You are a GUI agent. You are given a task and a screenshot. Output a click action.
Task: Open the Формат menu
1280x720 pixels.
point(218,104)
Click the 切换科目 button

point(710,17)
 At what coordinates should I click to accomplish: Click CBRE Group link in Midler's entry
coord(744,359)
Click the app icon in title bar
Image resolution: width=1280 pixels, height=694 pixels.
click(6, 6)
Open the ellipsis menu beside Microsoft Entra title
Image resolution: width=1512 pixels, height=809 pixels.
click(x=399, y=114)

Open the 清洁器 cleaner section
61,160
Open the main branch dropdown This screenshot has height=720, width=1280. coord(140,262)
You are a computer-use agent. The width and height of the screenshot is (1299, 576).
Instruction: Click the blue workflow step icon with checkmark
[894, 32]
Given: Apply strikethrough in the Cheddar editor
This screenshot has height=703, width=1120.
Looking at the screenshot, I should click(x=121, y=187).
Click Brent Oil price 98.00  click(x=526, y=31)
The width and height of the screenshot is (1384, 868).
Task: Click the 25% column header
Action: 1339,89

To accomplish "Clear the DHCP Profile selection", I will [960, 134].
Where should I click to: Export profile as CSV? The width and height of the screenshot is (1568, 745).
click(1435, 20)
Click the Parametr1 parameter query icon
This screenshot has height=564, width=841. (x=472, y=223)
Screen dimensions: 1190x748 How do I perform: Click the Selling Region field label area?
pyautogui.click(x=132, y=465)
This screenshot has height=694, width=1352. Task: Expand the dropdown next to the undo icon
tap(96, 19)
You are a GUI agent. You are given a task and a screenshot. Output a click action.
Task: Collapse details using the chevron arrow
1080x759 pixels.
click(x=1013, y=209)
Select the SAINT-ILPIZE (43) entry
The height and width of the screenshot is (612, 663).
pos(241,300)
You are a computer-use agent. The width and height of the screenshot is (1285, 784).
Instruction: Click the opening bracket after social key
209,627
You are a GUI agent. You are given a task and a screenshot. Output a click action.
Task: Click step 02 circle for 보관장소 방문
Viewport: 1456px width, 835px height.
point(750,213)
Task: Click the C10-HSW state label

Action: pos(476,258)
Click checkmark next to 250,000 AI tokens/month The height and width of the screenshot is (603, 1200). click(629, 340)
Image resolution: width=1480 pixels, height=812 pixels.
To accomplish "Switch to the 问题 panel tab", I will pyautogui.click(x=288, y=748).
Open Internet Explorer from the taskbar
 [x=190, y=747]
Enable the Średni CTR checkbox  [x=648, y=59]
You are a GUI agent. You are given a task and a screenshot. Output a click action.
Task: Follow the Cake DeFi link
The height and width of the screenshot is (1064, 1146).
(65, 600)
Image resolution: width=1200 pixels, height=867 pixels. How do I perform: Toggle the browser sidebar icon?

PROBLEM REQUIREMENTS: Quote the line that contains "Task: Click the C10-HSW state label" and each line after it through the end of the data, exactly, leaving out everything else.

YOUR SOLUTION:
Task: Click the C10-HSW state label

Action: pos(476,258)
Click checkmark next to 250,000 AI tokens/month The height and width of the screenshot is (603, 1200). click(629, 340)
Image resolution: width=1480 pixels, height=812 pixels.
To accomplish "Switch to the 问题 panel tab", I will pyautogui.click(x=288, y=748).
Open Internet Explorer from the taskbar
 [x=190, y=747]
Enable the Średni CTR checkbox  [x=648, y=59]
You are a GUI agent. You are given a task and a screenshot. Output a click action.
Task: Follow the Cake DeFi link
The height and width of the screenshot is (1064, 1146).
(65, 600)
Image resolution: width=1200 pixels, height=867 pixels. How do I perform: Toggle the browser sidebar icon?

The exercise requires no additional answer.